[Opening TASK DATA section]
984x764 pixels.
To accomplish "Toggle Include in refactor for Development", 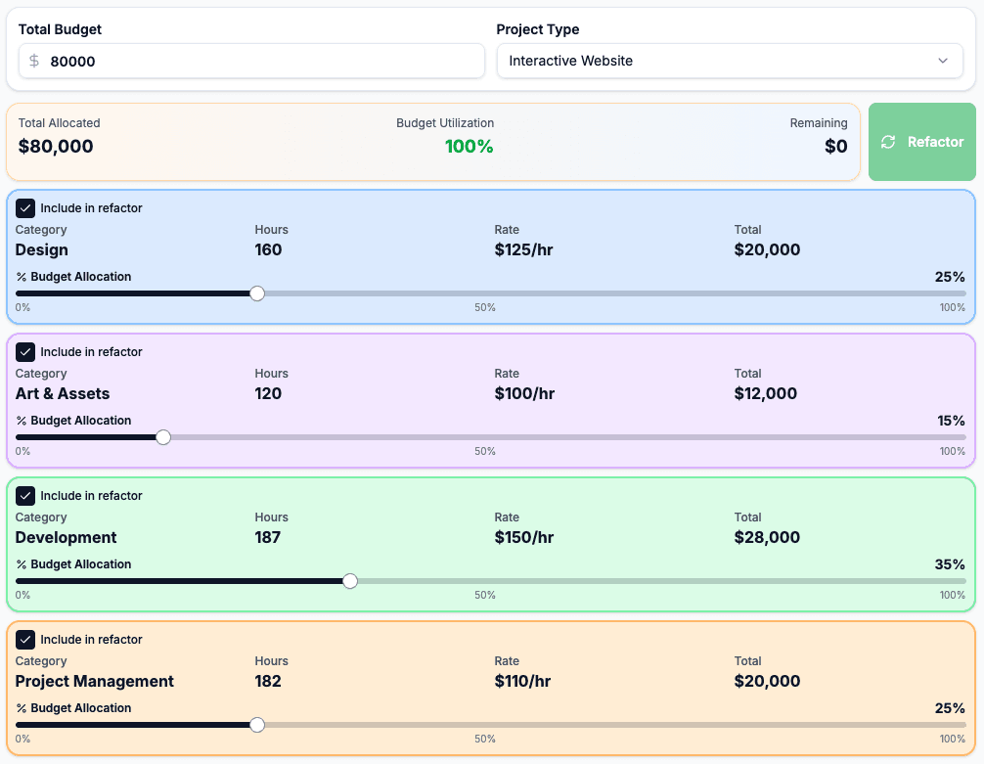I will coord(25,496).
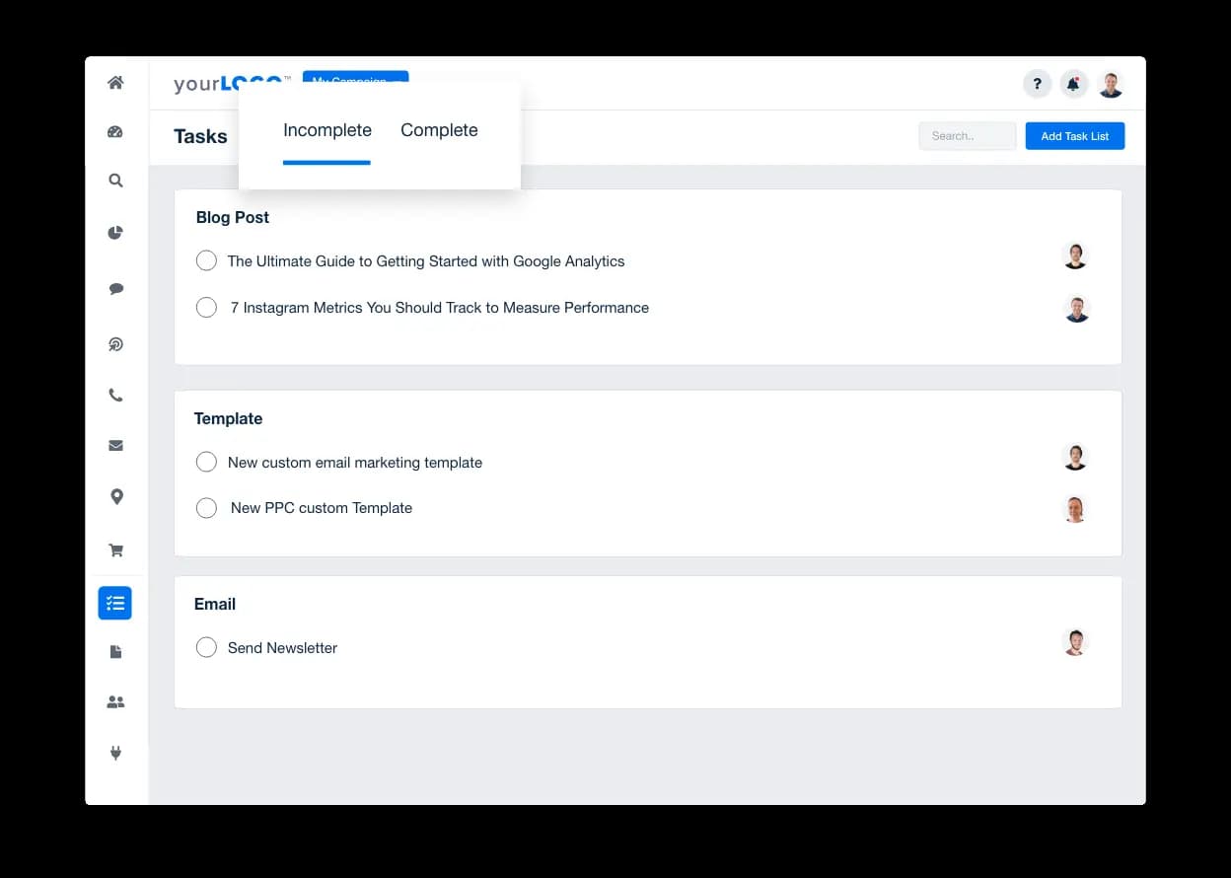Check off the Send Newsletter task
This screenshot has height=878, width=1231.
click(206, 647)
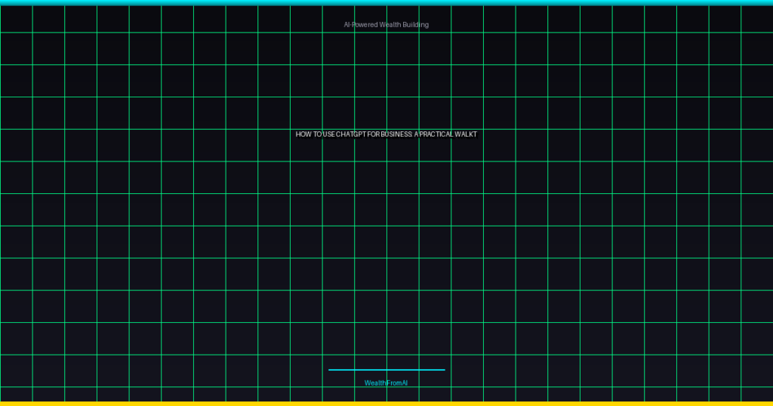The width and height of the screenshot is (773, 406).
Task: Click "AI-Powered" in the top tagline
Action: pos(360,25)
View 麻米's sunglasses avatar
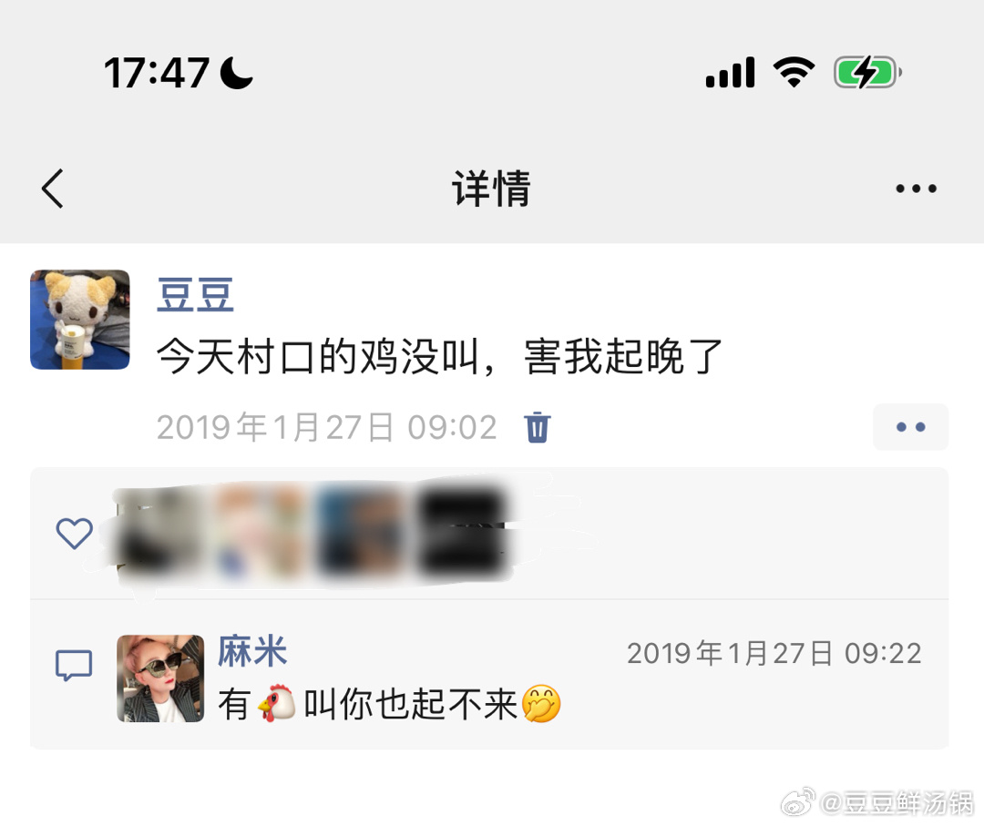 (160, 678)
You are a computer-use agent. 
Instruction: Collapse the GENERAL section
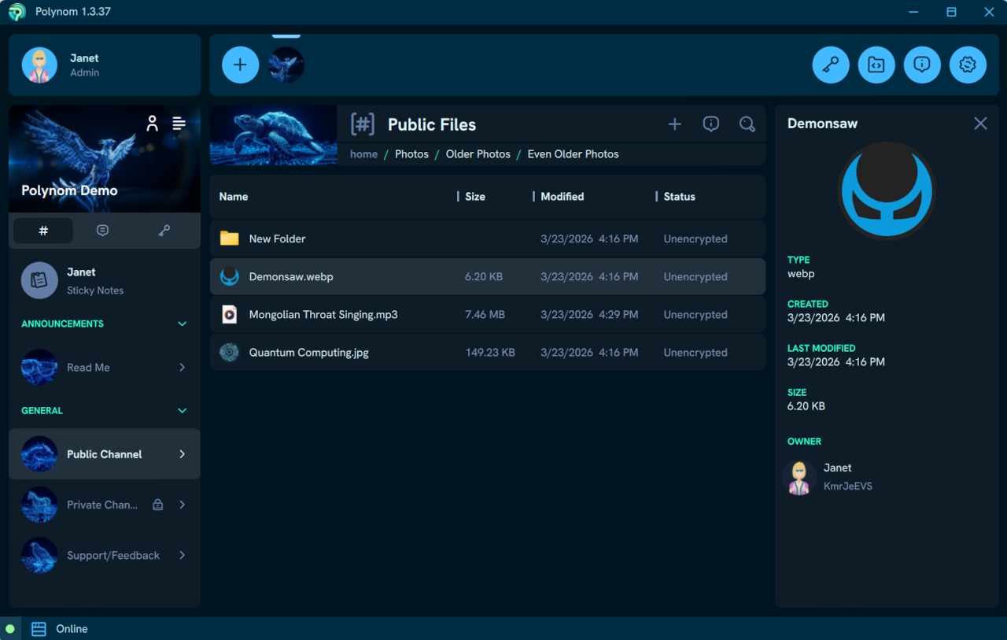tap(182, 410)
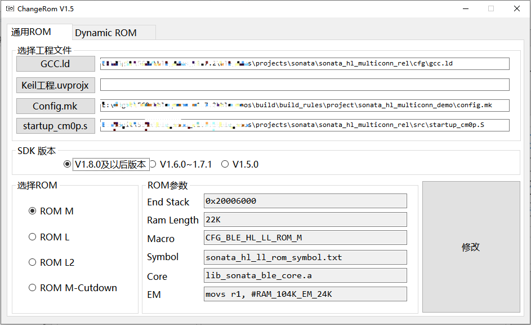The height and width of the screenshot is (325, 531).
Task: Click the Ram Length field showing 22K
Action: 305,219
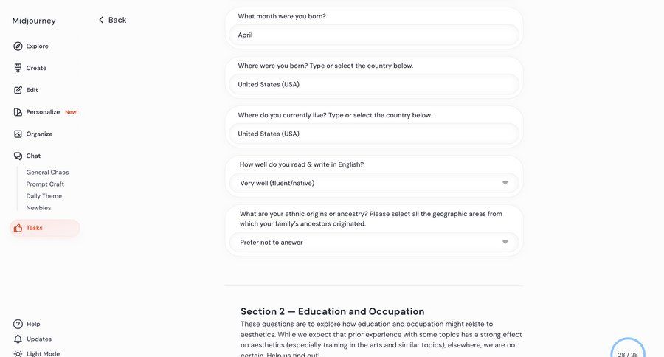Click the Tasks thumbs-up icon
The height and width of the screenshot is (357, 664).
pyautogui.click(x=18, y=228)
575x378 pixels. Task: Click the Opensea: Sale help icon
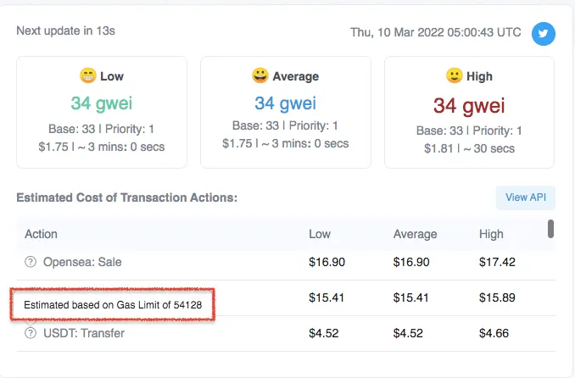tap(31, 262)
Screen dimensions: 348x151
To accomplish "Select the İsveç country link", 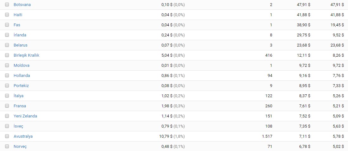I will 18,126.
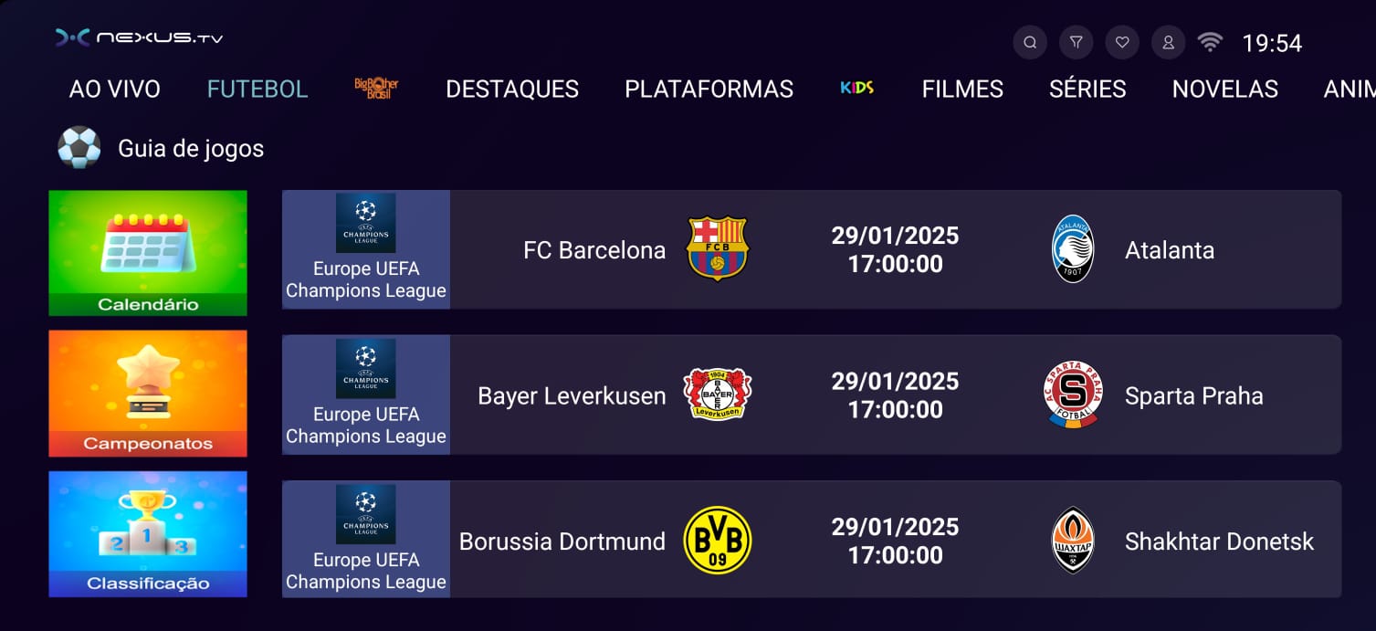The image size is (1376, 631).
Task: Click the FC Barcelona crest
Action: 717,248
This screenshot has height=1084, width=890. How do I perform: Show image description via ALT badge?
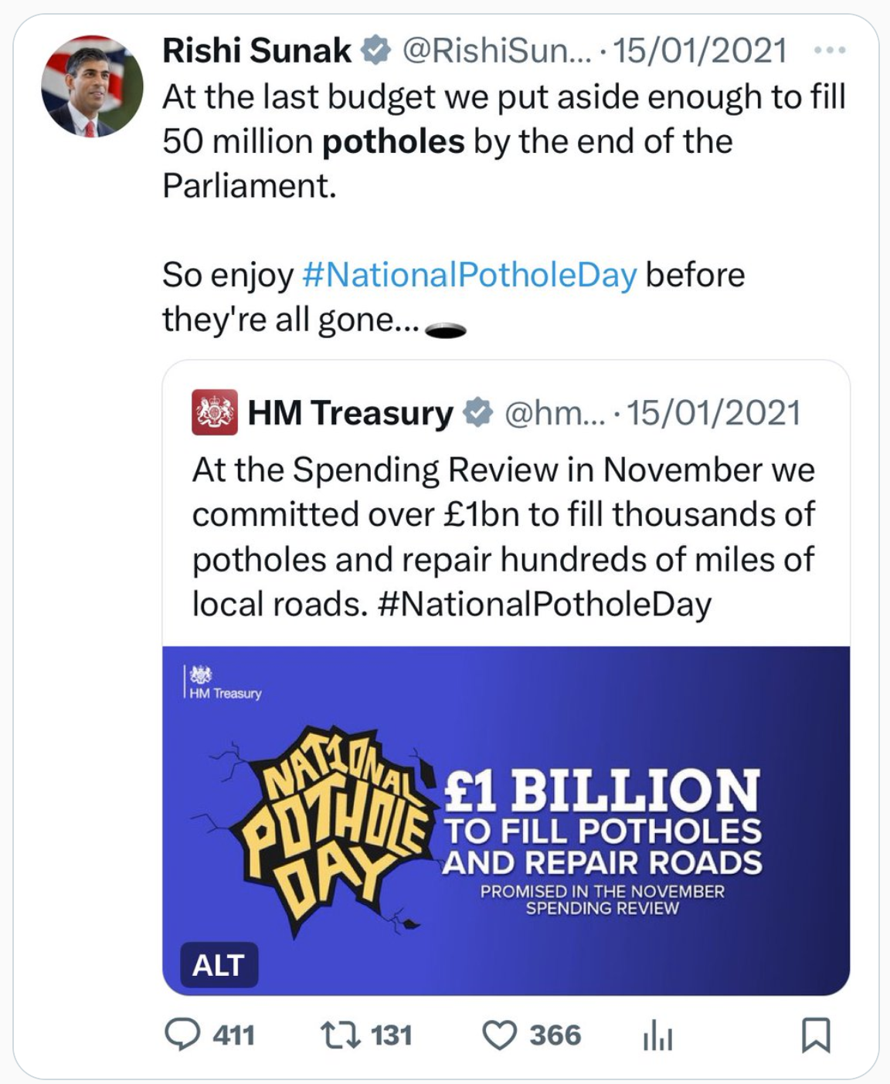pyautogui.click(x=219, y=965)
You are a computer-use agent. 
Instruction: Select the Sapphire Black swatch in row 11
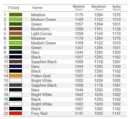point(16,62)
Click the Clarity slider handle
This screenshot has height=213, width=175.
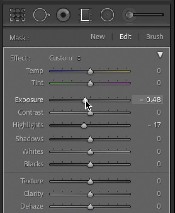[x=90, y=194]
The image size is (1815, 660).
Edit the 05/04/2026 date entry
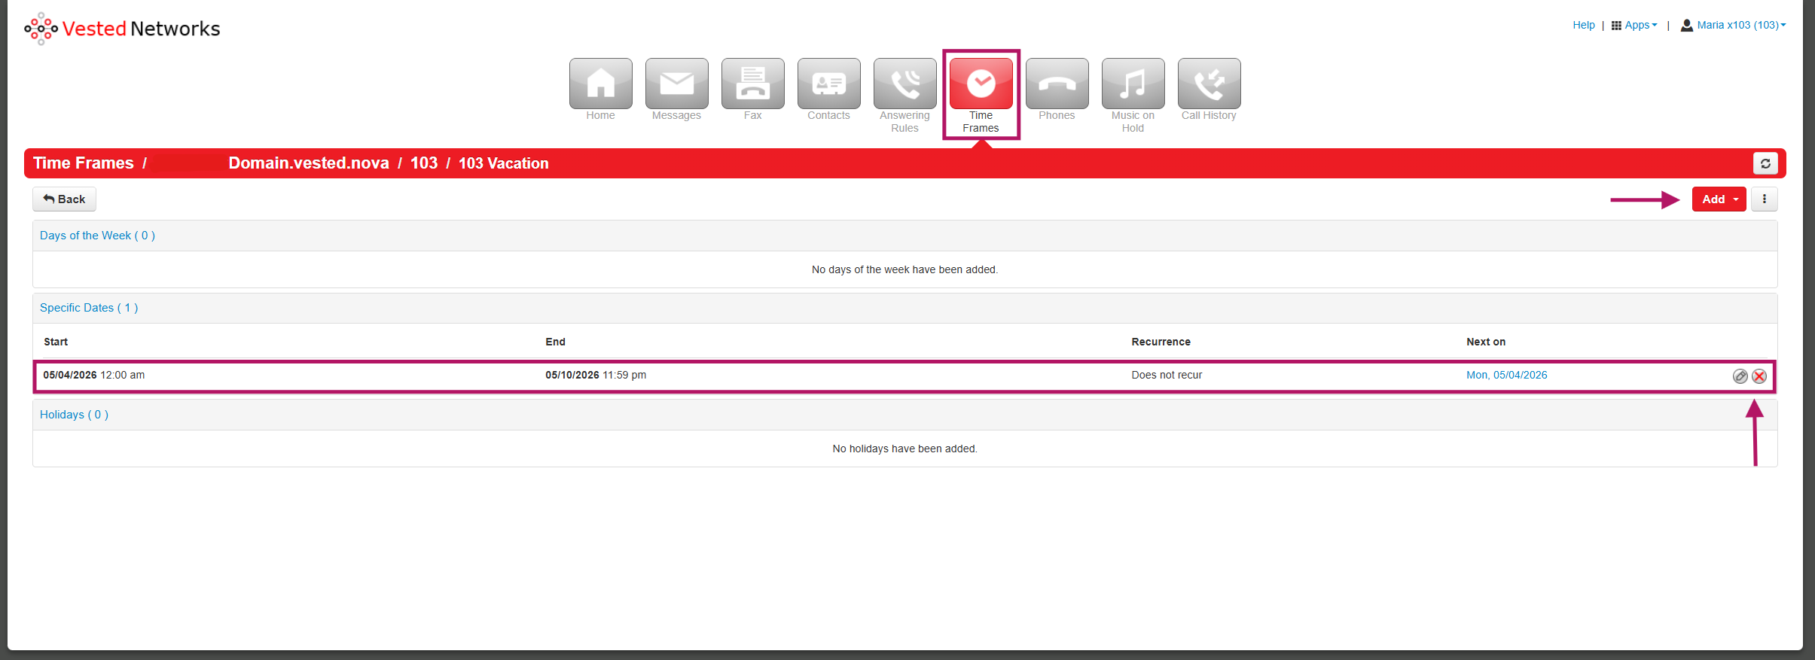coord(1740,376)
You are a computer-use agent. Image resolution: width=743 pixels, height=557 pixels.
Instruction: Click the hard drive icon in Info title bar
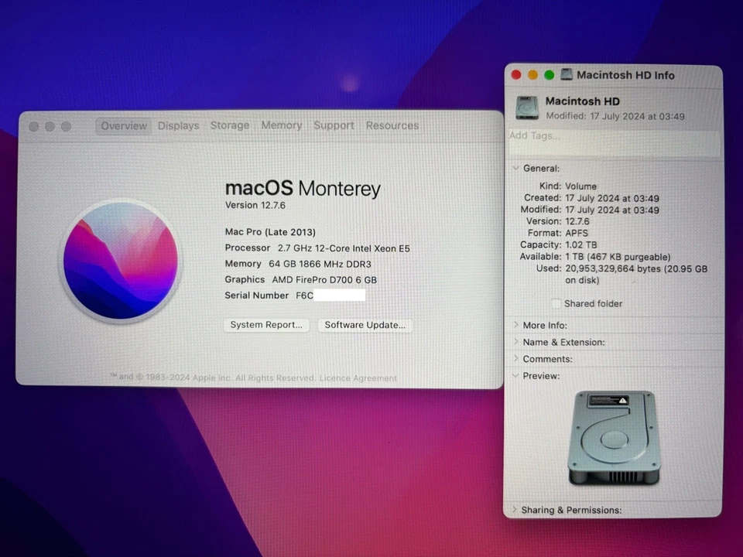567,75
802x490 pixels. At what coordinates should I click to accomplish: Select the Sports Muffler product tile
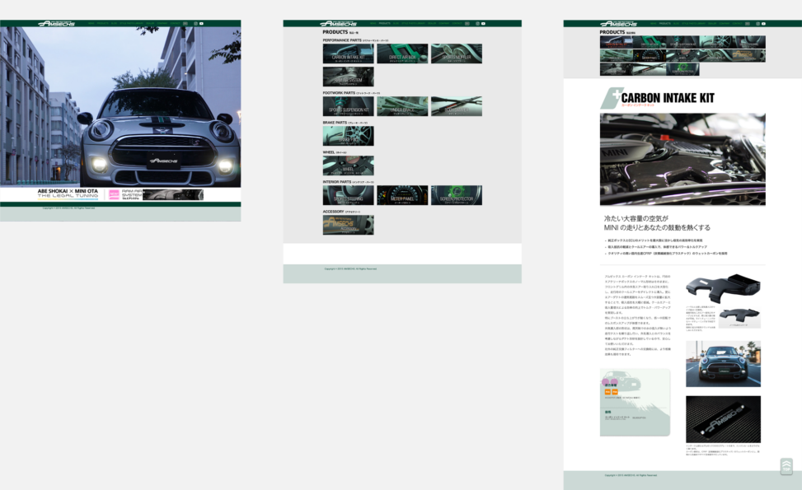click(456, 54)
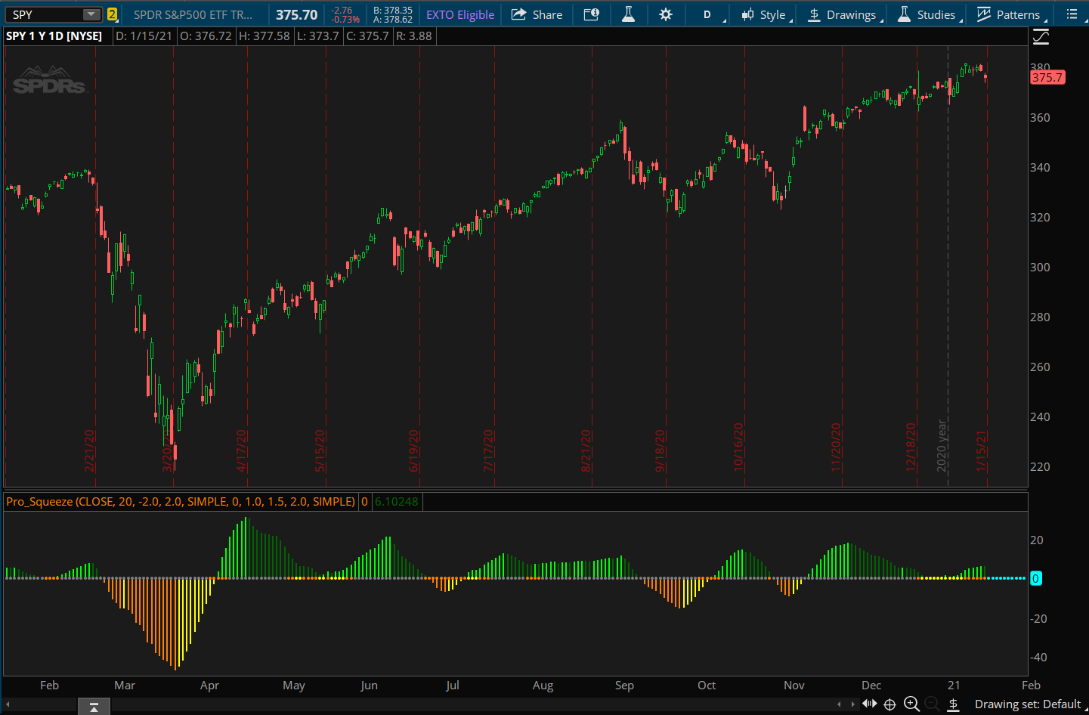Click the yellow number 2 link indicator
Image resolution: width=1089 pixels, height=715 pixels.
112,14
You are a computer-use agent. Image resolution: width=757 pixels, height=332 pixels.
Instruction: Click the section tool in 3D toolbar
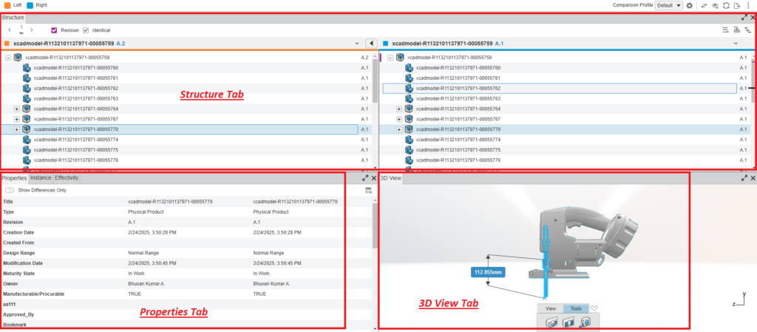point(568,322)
[Closing TASK DATA section]
▶ **EXERCISE**:
Read through the entries above and copy each line that has the string "agent" in it.

▶ **RESULT OF THIS TASK**:
You are a computer-use agent. 
You are a computer-use agent. 
You are a computer-use agent. Image resolution: width=743 pixels, height=557 pixels.
You are a computer-use agent. Image resolution: width=757 pixels, height=332 pixels.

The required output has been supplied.